Garrafas vazias de vinhos bons, uma de azeite de oliva extra virgem, farelos de pão, xícara de café suja, um queijo, sobre uma toalha xadrez vermelha, marcam o que talvez fora sua última refeição. De sua trajetória até esse derradeiro momento, restos da frugalidade e intensidade que marcaram sua vida. Um misto de satisfação com profundo senso de inadequação no mundo. Não haveria lugar para seu descanso, não haveria busca por descanso, não poderia haver plenitude em sua busca. Um dia após o outro desigual feito onda de mar. Inquietude que respira e pulsa e anda. Mas alguma coisa ali na casa ainda indica que continuará respirando e pulsando e seguindo.
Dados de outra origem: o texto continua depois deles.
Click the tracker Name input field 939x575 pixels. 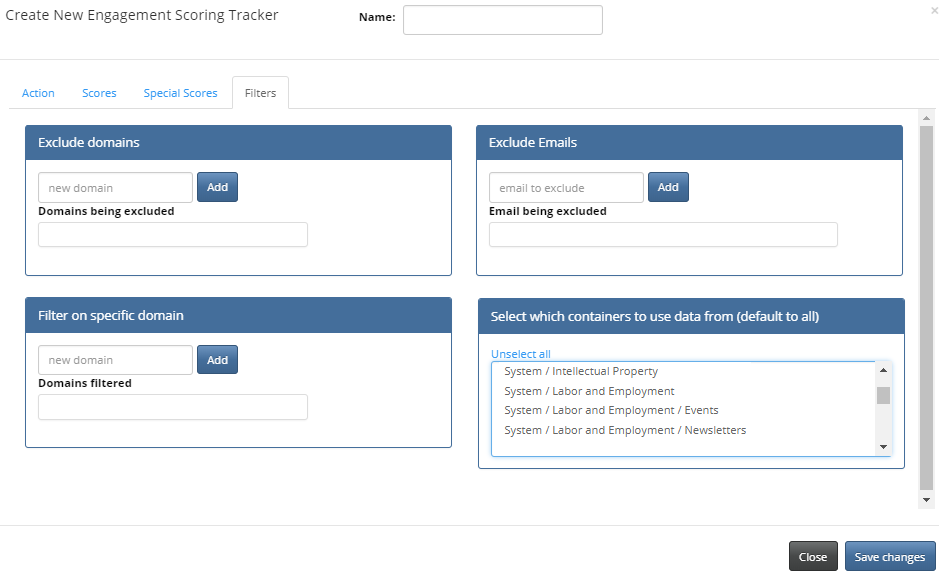(503, 20)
O que?

Agora que se livrara da dor de existir, da dor companheira cotidiana, sua marca registrada em cada gesto e cada letra, um mundo novo haveria para ser desbravado. O que haverá depois de uma existência sensível e sucetível, de sangue correndo em veias abertas por um coração livre? Haverá vida? Haverá possibilidade de alegria? A alegria poderá ser matéria-prima para outra existência fértil? Saberia somar alguém que viveu guardando cada gota de suor, cada lágrima escorrida? Depois de dilacerar-se sem dó de sua pele, saberia sentir o frescor leve e fugaz da brisa que passa? Passa sem deixar vestígio, passa simplesmente?

Não é possível mais olhar para trás para adivinhar os motivos ou as escolhas. De todos os caminhos que há para seguir, seguro que onde termina a tristeza começa a alegria. Seguro e certo de que no azul do firmamento, quando cai o dia, o encontro dourado da noite que se anuncia, ressoa no peito um gongo chamado a vida é. Talvez tivesse bastado deixar a dor em qualquer canto ou esquina para então caminhar solto e leve. Bastava renunciar bravamente ao desejo de sentir tudo de todas as formas para então sobrar o creme, a nata doce que cobre as existências despretensiosas e calmas. Mas já não importam mais as divagações. O que resta ali é apenas a pele da cobra, não mais a cobra.